The Betrayal: the villain's ally betrays and kills them.

I mean, every good villain ought to acquire allies, if not minions. But sometimes these allies are about as villainous as the villain, and they make a lovely bloody Caesar salad. Sometimes, there's an enemy of my enemy pact between the villain's ally and our protagonists — other times the protagonist now has to take out the ally even though they helped the protagonist.

Delight rating: YAAAAS. This isn't a clean death—it's plagued by all the moral issues of accepting help from the enemy, etc., etc. Besides, all this betrayal means more conflict and more three-dimensional antagonists!

The Suicide: Erm, what it says

Maybe the protagonist has cornered the villain. Maybe the protagonist accidentally says something incredibly damaging! Or maybe this is just the villain's way of causing the protagonist even MORE pain. Anyhow, the villain whips out a cyanide pill, or a gun, or a dagger, and WHOOPS. The End!

Delight rating: Typically bleh. But if it's all part of the antagonist's plan and the protagonist suffers afterwards, I'm okay with it. I'm okay with anything that makes characters suffer, actually.

The Disney: where they die by a tragic fall (or other natural circumstances)

A close relation of The Suicide. Our protagonist is a shining rainbow of goodness, so he couldn't possibly kill the villain. But suicide is much too dark! It cannot be! So let the law of gravity decide this, hence absolving our protagonist of any guilt. Sometimes the protagonist will even try to catch the villain. Much goodness!

Delight rating: Argh, no. I like to see protagonists struggle. It may be passable if there are better villains around, but I think it's cheating.

The One Where They're Not Really A Villain and Dies to Redeem Themselves

I mean ... SOME villains delight in villainy *cough*Cait*cough*. But others actually have a moral compass and they might have an epiphany that they're on the wrong side. So they try to switch sides ... and boom. They're gone just moments after their decision.

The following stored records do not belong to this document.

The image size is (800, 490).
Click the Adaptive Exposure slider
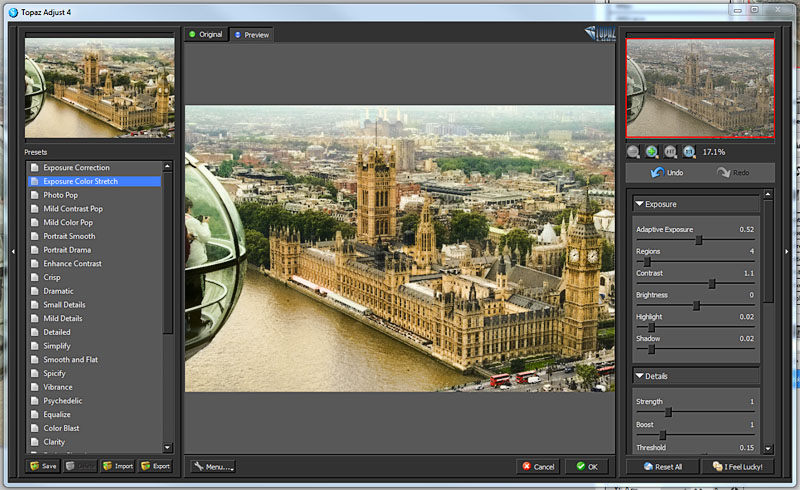tap(698, 240)
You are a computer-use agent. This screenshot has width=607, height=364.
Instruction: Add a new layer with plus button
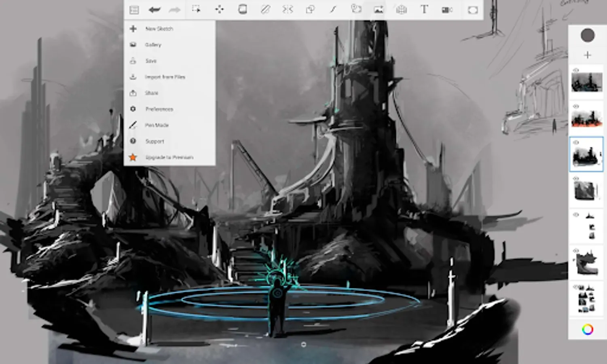587,55
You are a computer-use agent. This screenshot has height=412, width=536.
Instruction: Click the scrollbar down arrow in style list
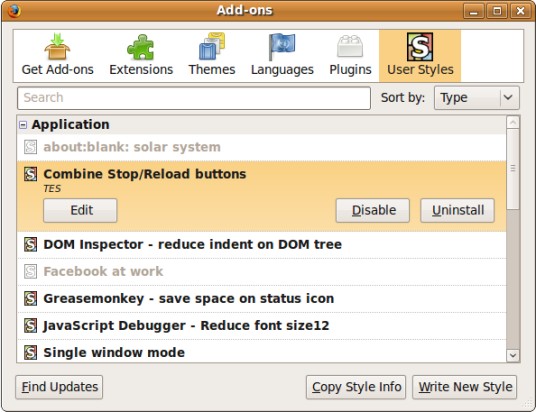tap(513, 355)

Sometimes the protagonist doesn't even find out about the change of heart until after they're dead and buried.

Delight rating: I'm always wary of easy redemptions, but most examples are fantastic. The key part here, I think, is how the protagonist handles the aftermath. They can't just skip merry circles over this "villain's" grave, but they also can't heap too much cake on the altar! It's a conundrum!

Interested in examples of villain deaths from real books? Get the breakdown of several popular series here:

Read all about which villain death is in popular books!

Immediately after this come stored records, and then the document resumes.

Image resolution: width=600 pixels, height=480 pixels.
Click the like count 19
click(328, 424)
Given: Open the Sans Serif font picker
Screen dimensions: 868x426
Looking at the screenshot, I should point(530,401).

The One Where They're Not Really A Villain Because They Died 25% In

So there's this bad guy. He comes right in the first couple chapters doing baddie things and stealing children's cake — and then he dies?!? Maybe the hero succeeded too early and it's really about dealing with the fallout. Maybe he was killed by another villain! Maybe someone shot first.
Delight rating: Quite cool when done on purpose. But it can feel like a letdown if the replacement villain isn't as good as the initial one.

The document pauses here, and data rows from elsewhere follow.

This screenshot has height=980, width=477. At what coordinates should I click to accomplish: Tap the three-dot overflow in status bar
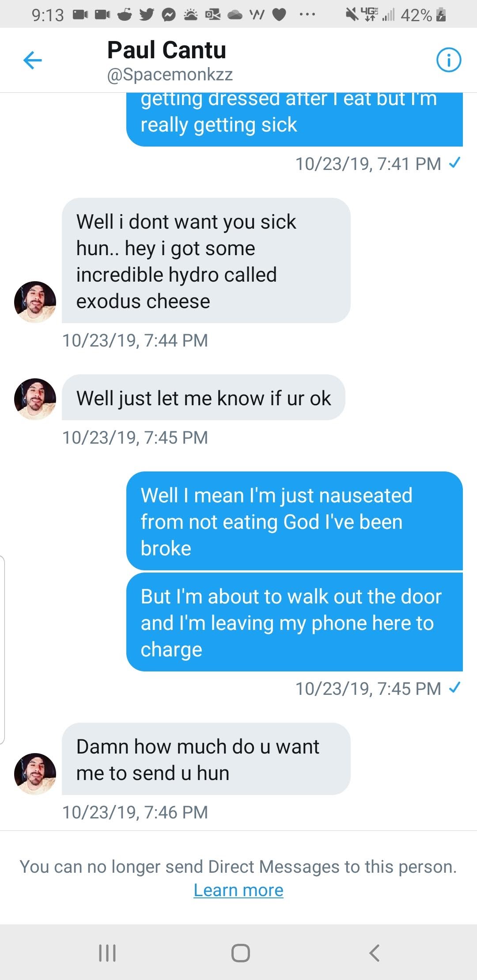pyautogui.click(x=307, y=15)
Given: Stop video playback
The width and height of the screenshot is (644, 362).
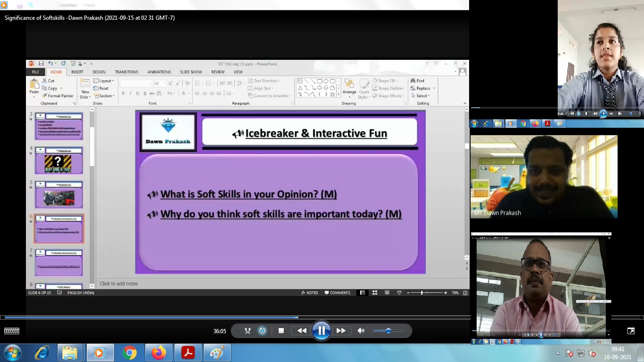Looking at the screenshot, I should tap(281, 331).
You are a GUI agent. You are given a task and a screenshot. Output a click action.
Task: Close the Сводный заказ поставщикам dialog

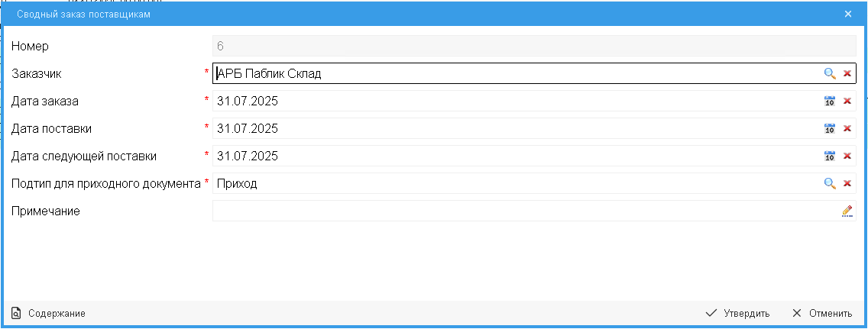pyautogui.click(x=848, y=14)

The One Where They're Not Really Dead

Well, yeah. Sometimes the villain dies and there's so much emotional impact but then ... it just feels like a void. There's nothing for the heroes to fight anymore. So to solve this problem, the villain is brought back for the sequel.
Delight rating: again, this feels like cheating. NEW, equally fantabulous villains should be introduced instead! But sometimes I loved them too much to really complain about the decision — besides, Deus Ex Machinas are always more acceptable when they conspire against the protagonist.

So that's the seven types of villain deaths!

Now, the delight rating is simply my personal feelings, but interested in how popular these villain deaths are in books? I categorised the deaths of major villains in Harry Potter, Star Wars, Lord of the Rings, A Song of Ice and Fire, and A Darker Shade of Magic — and the stats are making me rethink how to kill of my own villains!

Get the breakdown of villain deaths in popular books!

Which is YOUR favourite villain death? Have I missed any villain deaths? (and mark spoilers for any passersby in the comments!)

Twitter-sized takeout:
P.S.: Using the terms 'villain' and 'antagonist' more or less interchangeably here, for the sake of simplicity.